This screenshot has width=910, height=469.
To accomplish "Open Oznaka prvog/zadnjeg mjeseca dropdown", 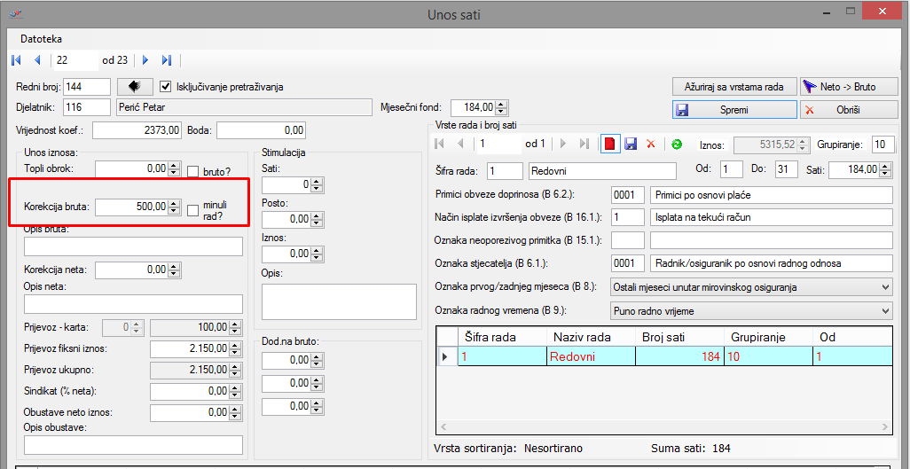I will click(x=885, y=287).
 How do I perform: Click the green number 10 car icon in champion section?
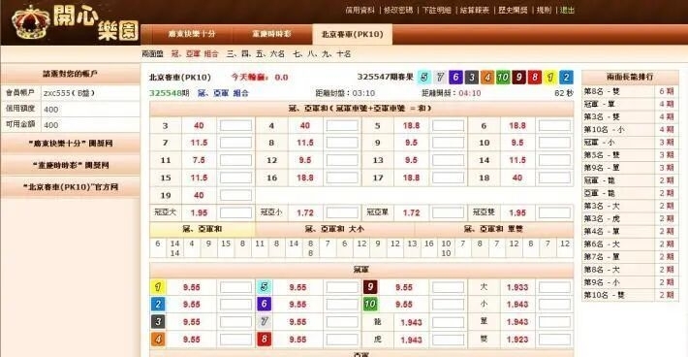click(370, 304)
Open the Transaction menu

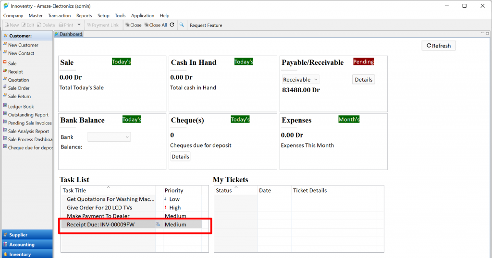pyautogui.click(x=59, y=16)
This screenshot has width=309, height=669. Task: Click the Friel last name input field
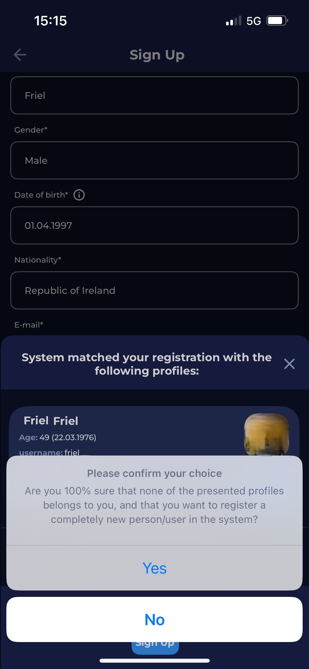[x=155, y=95]
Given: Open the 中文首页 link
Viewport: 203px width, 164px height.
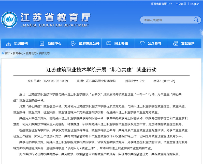Looking at the screenshot, I should click(181, 4).
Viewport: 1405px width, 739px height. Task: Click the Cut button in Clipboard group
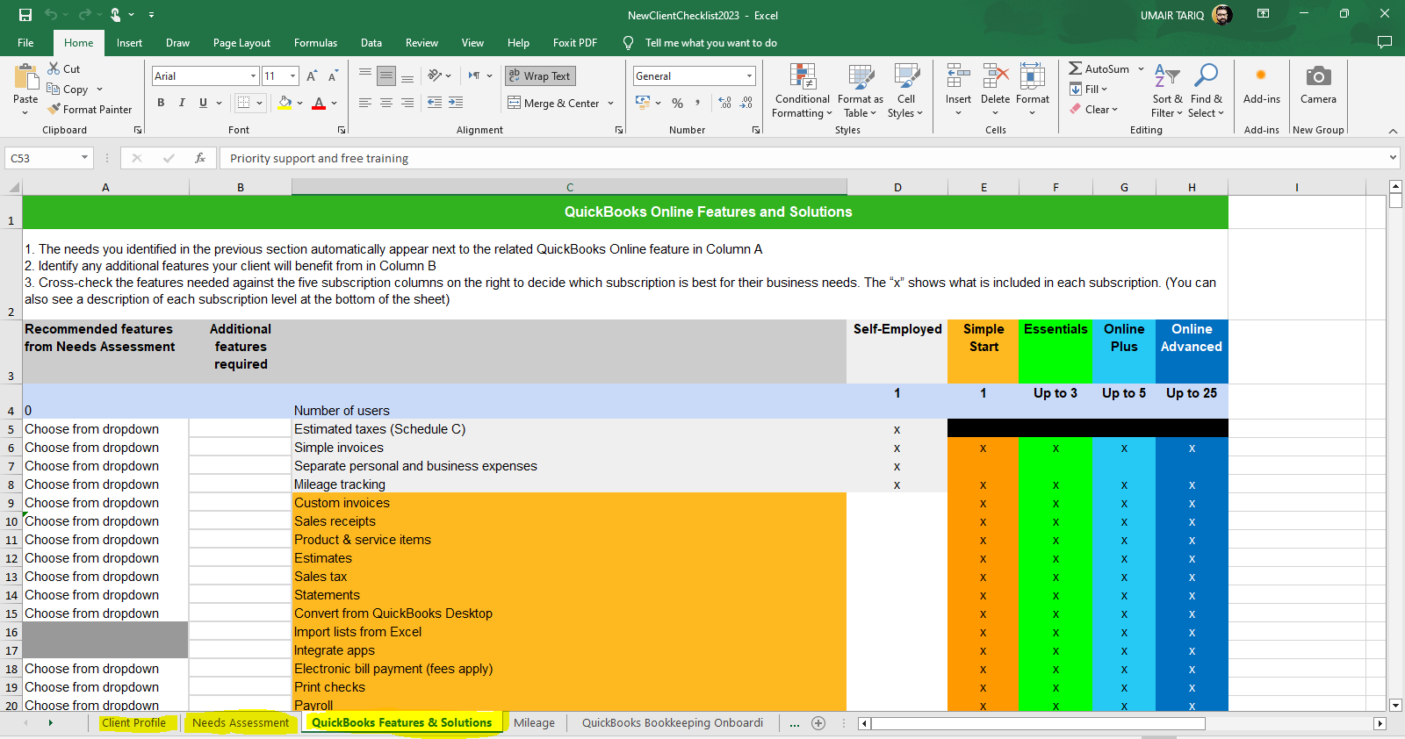click(x=63, y=68)
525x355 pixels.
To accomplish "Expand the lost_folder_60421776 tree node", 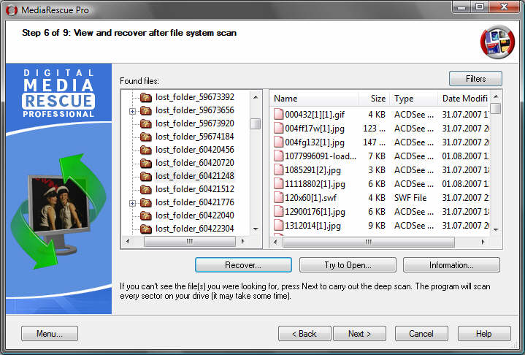I will (x=133, y=203).
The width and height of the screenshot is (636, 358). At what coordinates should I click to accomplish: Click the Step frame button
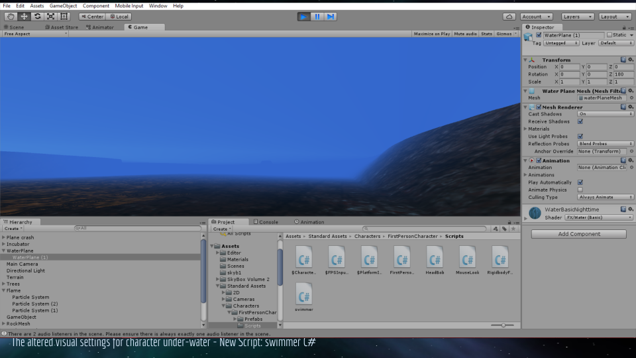[331, 17]
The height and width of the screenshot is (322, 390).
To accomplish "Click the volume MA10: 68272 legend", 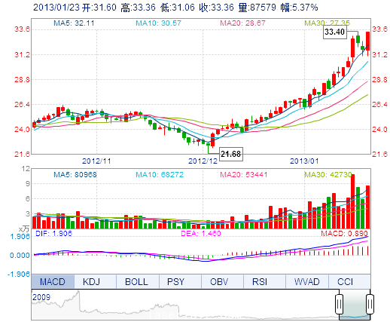I will click(x=160, y=174).
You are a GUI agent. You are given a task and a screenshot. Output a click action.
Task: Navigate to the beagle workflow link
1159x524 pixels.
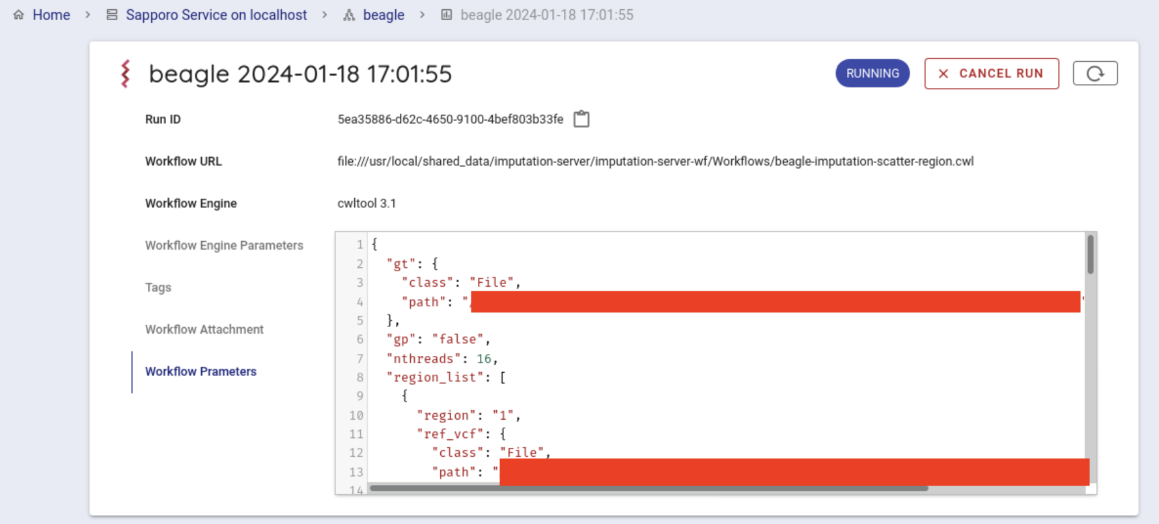point(383,14)
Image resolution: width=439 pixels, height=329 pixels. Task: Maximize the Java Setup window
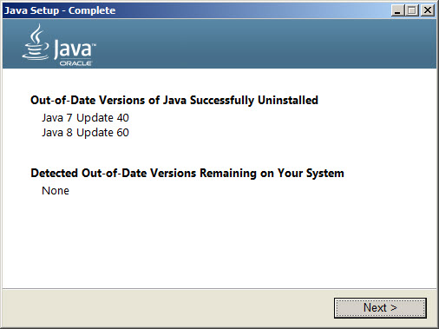click(412, 10)
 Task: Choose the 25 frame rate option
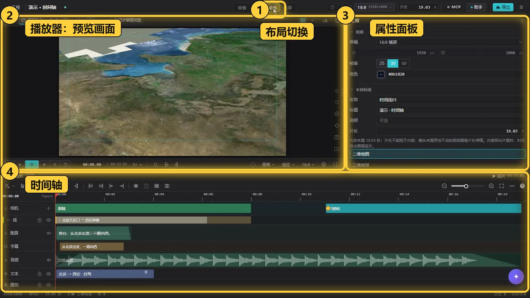[x=382, y=63]
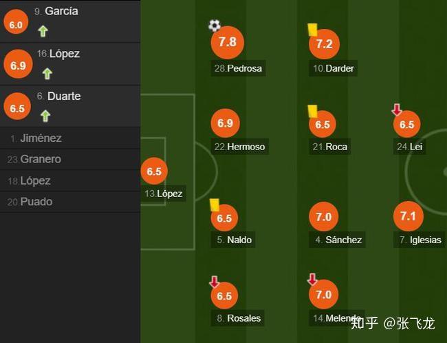Click Sánchez's 7.0 rating circle
The height and width of the screenshot is (343, 447).
tap(324, 217)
★ ★ ★
- _What to work on_
If a line in the listing contains the string "link", copy it.

- _Exercise result_
Given: Open the 中文首页 link
Task: Navigate to the beagle workflow link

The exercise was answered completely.